The Thieving Hand (1908) is a surrealist silent short produced in the United States. As a trick film, it is known for "simple but flawless" special effects. No director is credited in the film. While some sources say it was J. Stuart Blackton, other sources say the director is unknown.

==Plot==
A one-armed street peddler, who sells pencils from a cup, receives the gift of a new arm by a kindly stranger at a store that specializes in "Limb" replacements. The new arm has a mind of its own, though, and brings the man nothing but trouble. The peddler is arrested for thievery and thrown into jail. The story concludes with the arm crawling back to its rightful owner, a one-armed convicted thief in the same jail wearing stripped pajamas. At this point the film abruptly ends, but missing frames from the film show the pencil vendor is set free, and is free of the cursed arm.

==Film==

The film was shot on location in Flatbush, Brooklyn, New York City and released on February 1, 1908. It was among the early films of Vitagraph Studios, and was one of Paul Panzer's early films, he remained active in film until the 1950s.

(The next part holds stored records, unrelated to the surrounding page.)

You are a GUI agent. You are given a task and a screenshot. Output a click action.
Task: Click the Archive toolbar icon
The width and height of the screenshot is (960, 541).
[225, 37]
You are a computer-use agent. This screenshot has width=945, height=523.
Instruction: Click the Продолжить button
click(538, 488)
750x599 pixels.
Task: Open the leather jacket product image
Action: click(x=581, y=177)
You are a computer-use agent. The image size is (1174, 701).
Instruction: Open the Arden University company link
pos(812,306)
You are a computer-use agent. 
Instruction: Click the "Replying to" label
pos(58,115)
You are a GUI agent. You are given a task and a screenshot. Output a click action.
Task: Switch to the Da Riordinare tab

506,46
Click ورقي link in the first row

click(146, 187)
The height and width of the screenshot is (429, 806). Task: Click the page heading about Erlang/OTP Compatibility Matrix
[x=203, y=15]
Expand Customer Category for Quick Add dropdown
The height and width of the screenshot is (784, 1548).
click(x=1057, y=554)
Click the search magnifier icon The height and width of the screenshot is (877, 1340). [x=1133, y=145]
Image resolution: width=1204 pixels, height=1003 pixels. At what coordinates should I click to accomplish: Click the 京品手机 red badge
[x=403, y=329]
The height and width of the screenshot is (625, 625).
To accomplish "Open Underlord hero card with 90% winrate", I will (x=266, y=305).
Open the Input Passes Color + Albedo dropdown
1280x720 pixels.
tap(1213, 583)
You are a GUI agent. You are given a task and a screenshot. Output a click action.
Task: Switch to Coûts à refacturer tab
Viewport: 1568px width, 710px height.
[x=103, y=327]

No director is credited in the film. Some sources say the director is unknown while other sources attribute it to J. Stuart Blackton. None of the sources describe how they arrived at their conclusion, nor acknowledge a difference of opinion with other sources.

It is anthologized in the DVD set Treasures from American Film Archives (2000), compiled by the National Film Preservation Foundation. It is a digital reproduction from a 35mm print owned by George Eastman House, which has the only known surviving copy. In this release, the film's music score is an uncredited modern rendition of the comic ragtime song "The Yama Yama Man", from the play The Three Twins, a hit on Broadway in 1908.

The final frames in the final scene are missing in the sole known surviving copy of the film. They show the pencil vendor set free from jail after all becomes clear he was the innocent victim of the arm's true owner.

It was reviewed in Moving Picture World, which oddly criticized the surreal film for its lack of realism, noting that criminal suspects are not housed with convicts until after they are convicted. However the reviewer concludes it is "a fine trick film, full of ingenuity and good quality".

==Influences==
According to Ryan Sweet, the plot has similarities to earlier stories that may have influenced the makers of the film. The street ballad "The Thief's Arm", collected by John Ashton in 1888, tells the story of an amputee who is fitted with a new arm that has an agency of its own, like in the film it steals without the owner's direction. Another possible influence according to Sweet was the popular song "The Steam Arm" from c. 1835, about an amputee fitted with a steam-powered limb that he can't control and that goes on a death and destruction rampage.